* [Фрагмент для чтения]:
──────
Потом мы пересекались в Москве, когда я пригласил его возглавить работу по разработке проектной концепции развития АЗЛК. Он охотно откликнулся на мой призыв, и не только потому, что я ему выхлопотал самый «жирный» гонорар за руководство проектом, но, и, надеюсь, повидаться со мной. Это была легкая, приятная, понятная для нас совместная работа. Мы много смеялись, шутили, вспоминая былые дни на КамАЗе и делали работу, которая нам была ясна, понятна, а потому и приятна.
Мы часто перезванивались, когда он жил на Крите и все звал меня в гости. Я очень хотел и Люся тоже, но ее болезнь дважды срывала наш отъезд, да так, что пропадали путевки и билеты. У него частенько проскальзывало, что греки ему чертовски надоели, и на вопрос, что привезти с собой, он сказал: «Черный хлеб, горчицу и толстую книгу».
Оказалось, что нам не суждено было больше увидеться. Он ушел в пандемию от этого смертоносного гриппа. Наверное, наплевал на осторожность и погиб. Жаль, ушел по-настоящему умный, тонкий, ранимый и очень профессиональный человек и мой закадычный друг. Он прожил очень непростую жизнь и не стал сволочью. Его запои, я думаю, случились из-за развода с красавицей женой, о которой он говорил вначале с душевной болью, а потом все спокойнее и реже, пока не появилась Оля. Даже в запоях он был остроумен и изобретателен, с какой-то горькой бесшабашностью и юмором воспринимая свои падения и взлеты. С ним я научился понимать, что пьющие люди не всегда конченные прощалыги. Среди них могут быть индивиды весьма достойные. Наверное поэтому на Руси, особенно женщины, более чуткие и сердобольные, жалели пьяниц и нянчились до последней крайности.
──────
* [Содержимое набора данных]:
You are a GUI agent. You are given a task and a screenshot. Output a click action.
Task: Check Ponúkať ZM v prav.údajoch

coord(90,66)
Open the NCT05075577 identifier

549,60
──────
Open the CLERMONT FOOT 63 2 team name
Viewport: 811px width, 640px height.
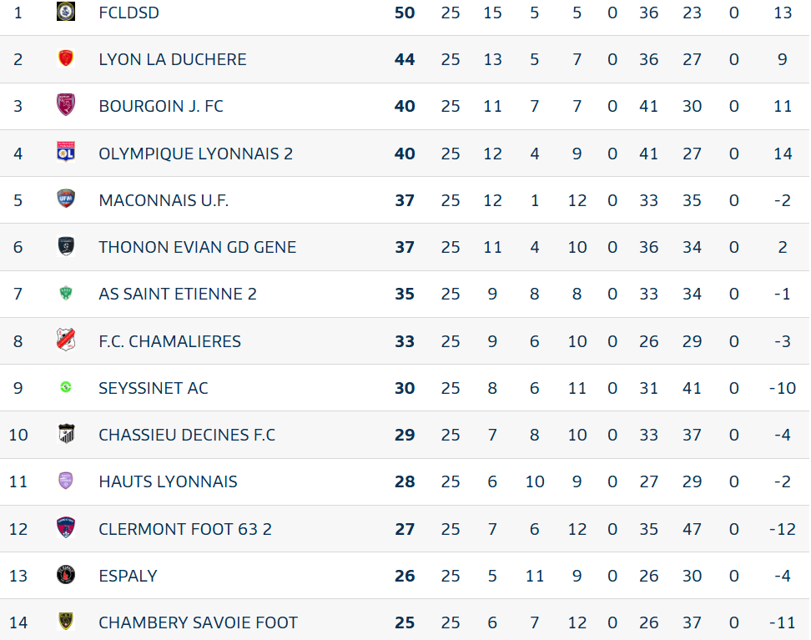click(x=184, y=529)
──────
* [Задание A]: Замените «КамАЗе» на «заводе» в воспоминаниях о друге от слов «Потом мы пересекались» до слов «потому и приятна.» и приведите этот отрывок полностью.
* [Задание B]: Продолжите воспоминания о друге, начиная сразу после последнего приведенного предложения.

* [Поле ответа A]:
Потом мы пересекались в Москве, когда я пригласил его возглавить работу по разработке проектной концепции развития АЗЛК. Он охотно откликнулся на мой призыв, и не только потому, что я ему выхлопотал самый «жирный» гонорар за руководство проектом, но, и, надеюсь, повидаться со мной. Это была легкая, приятная, понятная для нас совместная работа. Мы много смеялись, шутили, вспоминая былые дни на заводе и делали работу, которая нам была ясна, понятна, а потому и приятна.

* [Поле ответа B]:
Покойный Евгений Абрамович и Андрей Боков на выездном семинаре на КамАЗе весьма одобрительно отзывались о Сергее, его профессионализме и художественной одаренности. У меня хранится его живописная работа с этого семинара, которую он мне презентовал. Это разобранная мясорубка в виде натюрморта. Я был восхищен и стилизацией, и чувством цвета, и даже скрытым эстетизмом этой работы.
Не устаю повторять, что КамАЗ в те годы оказался местом, вобравшим в себя много людей ярких, предприимчивых и смелых, и Серега был одним из них. Эти люди отстроили КамАЗ в чистом поле и украсили нашу жизнь яркими страницами дружбы, честности, таланта.